So, let's use that here.

Namely, this is equal to 1 minus tangent

squared x divided by secant squared x.

And now, let's divide both terms in the numerator by secant squared x,

which gives us 1 divided by secant

squared x minus tangent squared x divided by secant squared x.

And now, let's convert everything to sine and cosine.

In other words, this is equal to 1 over secant x is cosine x, and so,

1 over secant squared x is cosine squared x, and then minus,

now tangent x is sine x over cosine x,

so tangent squared x is sine squared x over cosine squared x,

and secant squared x is 1 over cosine squared x.

Now, what is this simplified to?

Remember, when we divide fractions,

it's the same as multiplying the numerator by the reciprocal of the denominator.

In other words, this is sine squared x divided by cosine squared x,

and then times cosine squared x over 1.

Now, won't these cosine squared x's cancel?

So, all we're left with then is just sine squared x.

That is this is equal to cosine squared x minus sine squared x.

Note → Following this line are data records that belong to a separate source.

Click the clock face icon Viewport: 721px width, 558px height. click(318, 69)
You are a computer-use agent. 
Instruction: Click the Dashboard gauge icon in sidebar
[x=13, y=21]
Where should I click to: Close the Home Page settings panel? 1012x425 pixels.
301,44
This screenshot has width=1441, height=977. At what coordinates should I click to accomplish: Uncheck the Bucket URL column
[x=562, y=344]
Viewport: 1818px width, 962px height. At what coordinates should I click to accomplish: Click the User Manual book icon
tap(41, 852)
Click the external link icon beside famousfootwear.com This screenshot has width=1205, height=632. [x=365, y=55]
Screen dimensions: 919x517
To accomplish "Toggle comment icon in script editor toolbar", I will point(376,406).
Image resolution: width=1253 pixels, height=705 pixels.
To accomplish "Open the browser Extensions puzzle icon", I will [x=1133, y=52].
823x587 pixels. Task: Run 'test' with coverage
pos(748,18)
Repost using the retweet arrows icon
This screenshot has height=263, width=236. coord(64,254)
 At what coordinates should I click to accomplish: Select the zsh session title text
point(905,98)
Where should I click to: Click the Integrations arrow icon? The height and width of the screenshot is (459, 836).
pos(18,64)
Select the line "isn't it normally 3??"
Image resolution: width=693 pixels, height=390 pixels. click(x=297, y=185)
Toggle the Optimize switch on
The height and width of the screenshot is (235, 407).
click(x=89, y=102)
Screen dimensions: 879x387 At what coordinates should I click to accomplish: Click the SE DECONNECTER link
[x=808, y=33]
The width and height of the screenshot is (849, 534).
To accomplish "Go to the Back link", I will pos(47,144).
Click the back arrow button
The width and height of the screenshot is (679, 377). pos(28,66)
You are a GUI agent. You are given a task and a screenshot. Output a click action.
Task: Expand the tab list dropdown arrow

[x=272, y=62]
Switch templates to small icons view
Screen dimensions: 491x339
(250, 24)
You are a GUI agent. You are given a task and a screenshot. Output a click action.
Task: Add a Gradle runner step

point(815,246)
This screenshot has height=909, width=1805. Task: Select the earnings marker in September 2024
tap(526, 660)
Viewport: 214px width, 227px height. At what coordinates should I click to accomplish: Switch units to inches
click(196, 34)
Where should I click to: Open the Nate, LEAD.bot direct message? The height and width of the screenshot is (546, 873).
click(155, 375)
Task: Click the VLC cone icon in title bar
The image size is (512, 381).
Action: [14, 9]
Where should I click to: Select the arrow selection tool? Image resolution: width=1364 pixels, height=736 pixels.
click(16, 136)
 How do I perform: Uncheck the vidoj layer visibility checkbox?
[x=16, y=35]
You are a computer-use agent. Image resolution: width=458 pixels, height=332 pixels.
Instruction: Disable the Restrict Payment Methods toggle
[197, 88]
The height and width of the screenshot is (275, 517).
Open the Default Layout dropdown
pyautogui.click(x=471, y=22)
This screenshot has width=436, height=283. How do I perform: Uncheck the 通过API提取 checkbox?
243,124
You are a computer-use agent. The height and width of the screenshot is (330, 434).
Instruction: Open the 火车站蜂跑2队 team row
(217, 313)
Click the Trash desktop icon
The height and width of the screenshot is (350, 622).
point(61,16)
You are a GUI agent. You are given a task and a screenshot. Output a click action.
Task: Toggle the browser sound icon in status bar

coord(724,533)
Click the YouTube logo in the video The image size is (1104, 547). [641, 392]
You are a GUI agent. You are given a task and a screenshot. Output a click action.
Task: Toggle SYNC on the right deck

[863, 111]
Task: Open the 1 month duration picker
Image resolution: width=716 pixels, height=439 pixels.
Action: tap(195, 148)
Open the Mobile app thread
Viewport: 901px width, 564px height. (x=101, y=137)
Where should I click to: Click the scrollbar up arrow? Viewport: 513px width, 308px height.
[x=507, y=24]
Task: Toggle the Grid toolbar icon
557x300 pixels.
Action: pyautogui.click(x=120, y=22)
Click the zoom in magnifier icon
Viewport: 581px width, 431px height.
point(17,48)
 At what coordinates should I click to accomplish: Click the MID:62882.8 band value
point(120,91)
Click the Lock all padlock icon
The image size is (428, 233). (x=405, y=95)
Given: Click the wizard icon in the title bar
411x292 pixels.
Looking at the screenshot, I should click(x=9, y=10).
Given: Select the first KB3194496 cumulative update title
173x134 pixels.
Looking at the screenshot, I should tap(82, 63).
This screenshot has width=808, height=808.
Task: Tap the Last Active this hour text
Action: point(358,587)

Now, let's recall all the Double Angle Formulas.

Unlike sine and tangent,

cosine has three different double angle formulas.

But if we look at them,

what we just got is equal to the right hand side of the first one,

which means that what we just got is equal to cosine of 2x.

So, this is equal to

cosine 2x which is our left hand side.

And so, we verified this identity.

And this is how we verify a trig identities that involve the Double Angle Formulas.

Thank you, and we'll see you next time.